Friday, January 29, 2010

Ice, Ice Baby

Alright, STOP; collaborate and LISTEN.

Yup, I went there.

I find it alarming that I was genuinely thrilled this morning when I looked at the thermometer that is glued to our kitchen window and it indicated that the temperature was hovering just below 0 degrees Celcius (which, for you non-Science types out there, such as myself, is the equivalent of being just below 32 degrees Fahrenheit – namely, literally, FREEZING).

This marks the first time in, oh, about a week that the temperature has dared venture above -20 degrees Celcius.  NEGATIVE TWENTY.  That, my fellow Bill Nye wannabes, equals -4 degrees Fahrenheit. (Don’t be too impressed; I had to go here to figure this out.  I’m lucky I can remember how to convert fractions (½) into decimals (0.5) and percentages (50%).  Um, that’s right, right?  RIGHT???)
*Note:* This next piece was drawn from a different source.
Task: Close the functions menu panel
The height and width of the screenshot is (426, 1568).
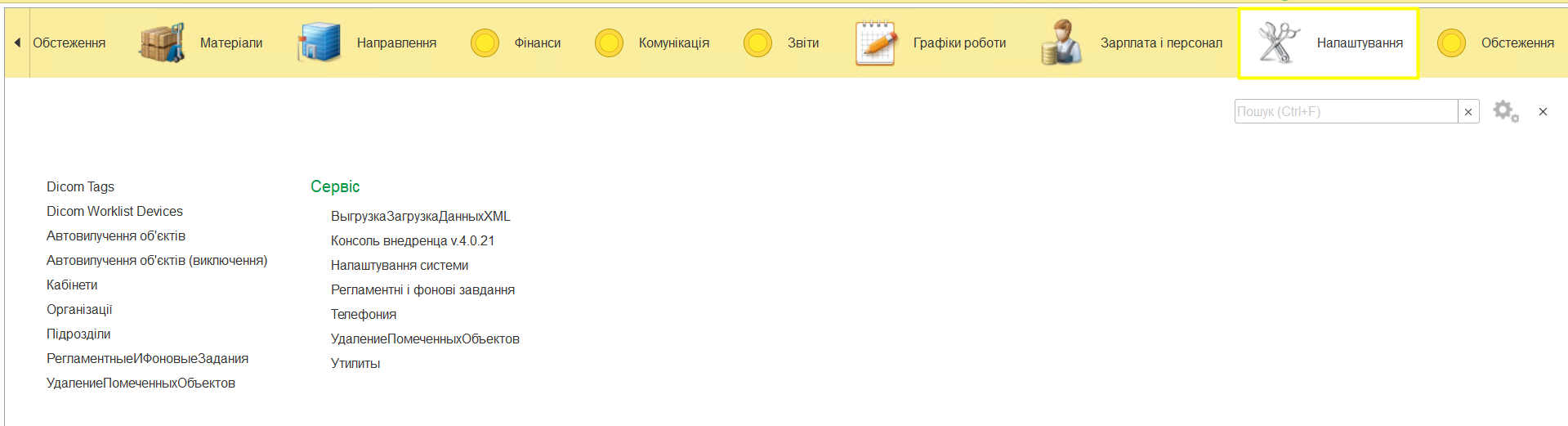Action: pos(1543,112)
So, since I practically danced the Dance of Joy this morning in my kitchen (alone; Vlad was on his way back from Kyiv via overnight (and re-routed to the tune of over two extra hours) train, due to the cancellation of his flight last night, which means my losing the Kopeck-toss for the trip to Kyiv this week was actually a blessing in disguise), you’d think I’d have left the house today.

Nope; you’d be wrong.

Vlad finally returned around noon, tired and not wanting to do much of anything and, since the majority of our remaining logistical work (regarding the arrival of our colleagues in town next week) can be done inside of a day, we kind of decided that today would not be that day.  So tomorrow, while he handles logistics, I will do some more fact-finding work (actually, I will ask Lilia to make some fact-finding phone calls; the only fact I would find upon making such calls myself is that the people I’m calling speak no more English than I do Ukrainian) and knock out the report that we need to turn in on Saturday.
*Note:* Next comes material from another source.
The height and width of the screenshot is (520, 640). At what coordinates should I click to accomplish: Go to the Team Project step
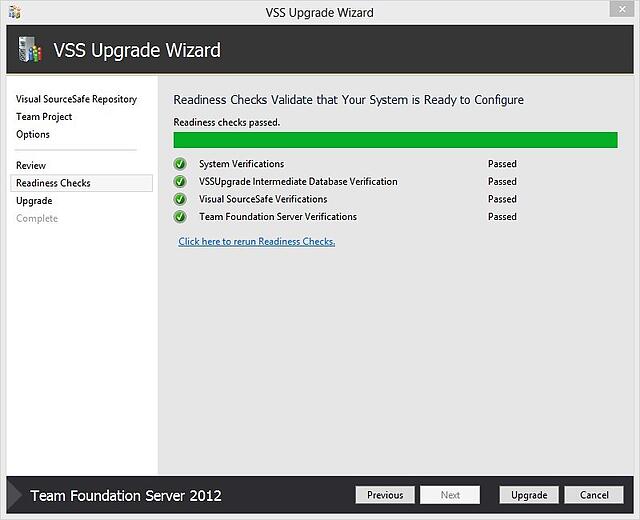44,117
So, on to more important issues: our shower.  It starts out scalding, melt-your-skin-off hot, and when you have the AUDACITY to adjust the temperature just a touch so your skin doesn’t melt off completely, the shower cops an attitude and, as if to say, “Oh, yeah?  You want colder water?  I’ll GIVE you colder water, you ungrateful little…,” BAM, the water immediately adjusts to room temperature (which wouldn’t be so dreadful if the room weren’t roughly 50 degrees [Fahrenheit] to begin with).  No matter how far to the left you move that handle, it is not getting any hotter, so you just stand there, soaping and shivering, soaping and shivering.  (Do you know how pointless it is to bother trying to shave legs that are all goose-bumpy from the cold?  Absolutely useless.  I’m glad I’m not a competitive swimmer.  As if.)

(BTW, what the heck is with the label on that package of Goose Bumps?!)
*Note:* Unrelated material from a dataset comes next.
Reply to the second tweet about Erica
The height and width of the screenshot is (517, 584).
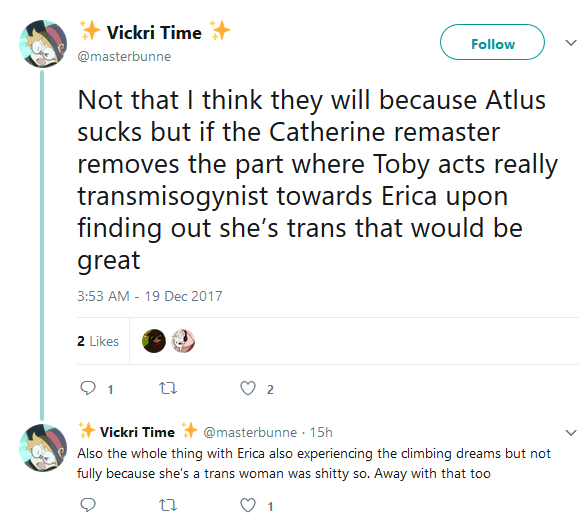[88, 505]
But it gets BETTER!  See, on really special days, if you’re reeeeeeally lucky, you’ll even get the occasional and unannounced cold shot of pure ice water, fresh from what I assume is a GLACIER hiding in our pipes.  Completely at random.  Ha, ha.  Just to make sure you’re up in the morning.  Or the afternoon (don’t judge).

And here, all this time, I thought “Cold Shot” merely referred to a button relegated to hair dryers for the purpose of instantly setting a particular style.  That’s what I get for limiting my horizons; my eyes have now been opened (abruptly, every day) to new possibilities.

So I guess, theoretically, the Cold Shot feature in our shower works in much the same way as the Cold Shot button on a hair dryer, yes?

Word to your mother.

Saturday, January 23, 2010

Inernational House of Pancakes


Yesterday, after almost two months of searching high and low in Luhansk for the necessary ingredients, I finally managed to make American-style pancakes!

Here in Ukraine, the term “pancake” refers to what we Americans know as a crepe.  The outdoor stands here that sell pancakes (Blinok stands) sell them wrapped around various ingredients; my favorite to date is the pancake with ham and cheese.  In fact, courtesy of our Interpreter, Lilia, who first introduced me to these Blinok stands in early December, I have developed a pancake-a-day habit (I can quit whenever I want to).  Weather permitting, I get one of those suckers any and every chance I get.  Mmmm…..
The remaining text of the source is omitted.